Been smithing 33 years and never heard of a "pigs foot"  but could easily be a local usage particular to the area the tune originated.

I was flipping  thru something and came across weld setups.  Anyways there was a split weld  maybe it could look like a pigs foot, 

post-15973-0-48547300-1403310143_thumb.p

My guess is that it would be a local variation slang for pig iron.

 

The pigs would be broken away from the sow and heated in the forge then forged under the drop hammer into a rough wrought.

I am thinking its a timing thing, the next one must be hot enough to work just as the team finish working the one before it.

 

They were called pigs because the cast piece looked like a row of suckling piglets.

 

of course my record at guessing these sort of things is not that good.
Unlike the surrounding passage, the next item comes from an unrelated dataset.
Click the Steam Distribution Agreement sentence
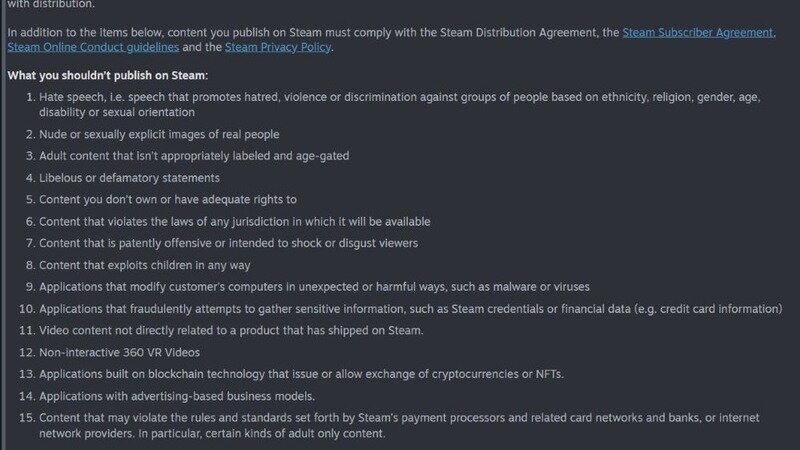This screenshot has width=800, height=450. point(391,40)
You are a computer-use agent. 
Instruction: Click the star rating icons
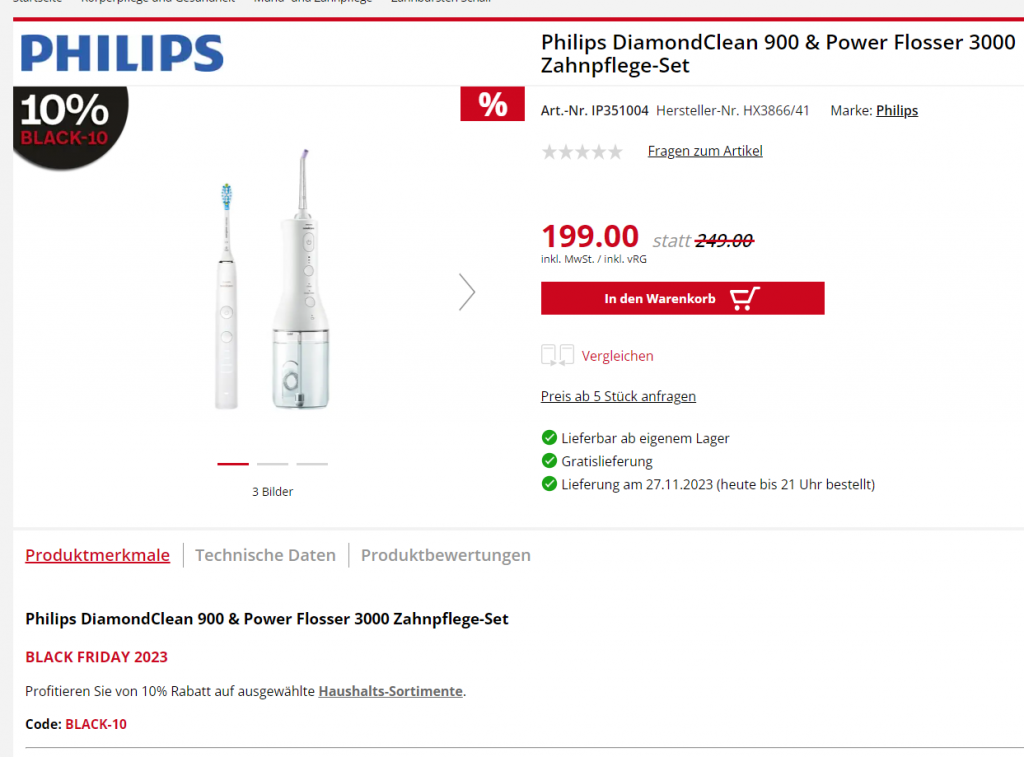point(582,152)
My guess is a mulling iron or as the novelist, Kenneth Roberts, called it, a loggerhead.

 

Off topic, blacksmiths make a form of fiddlehead scroll, which first appeared on earth as a fern. I was watching an early Tonight Show with Johnny Carson, when the famed cellist, Pablo Casals, was featured. Casals finished a musical piece and was interviewed. Turns out that the cello was a Stradivari and the camera zeroed in on the fiddlehead scroll. All the chisel marks were in evidence on the scroll, yet all was to dimension! I concluded that they didn't have sandpaper at the time of its carving, not did they need it. Furthermore, it told me that my some of my ironwork could have honest and effective hammer marks so long as dimension and aesthetics were maintained.

interesting post Frank, thanks for sharing...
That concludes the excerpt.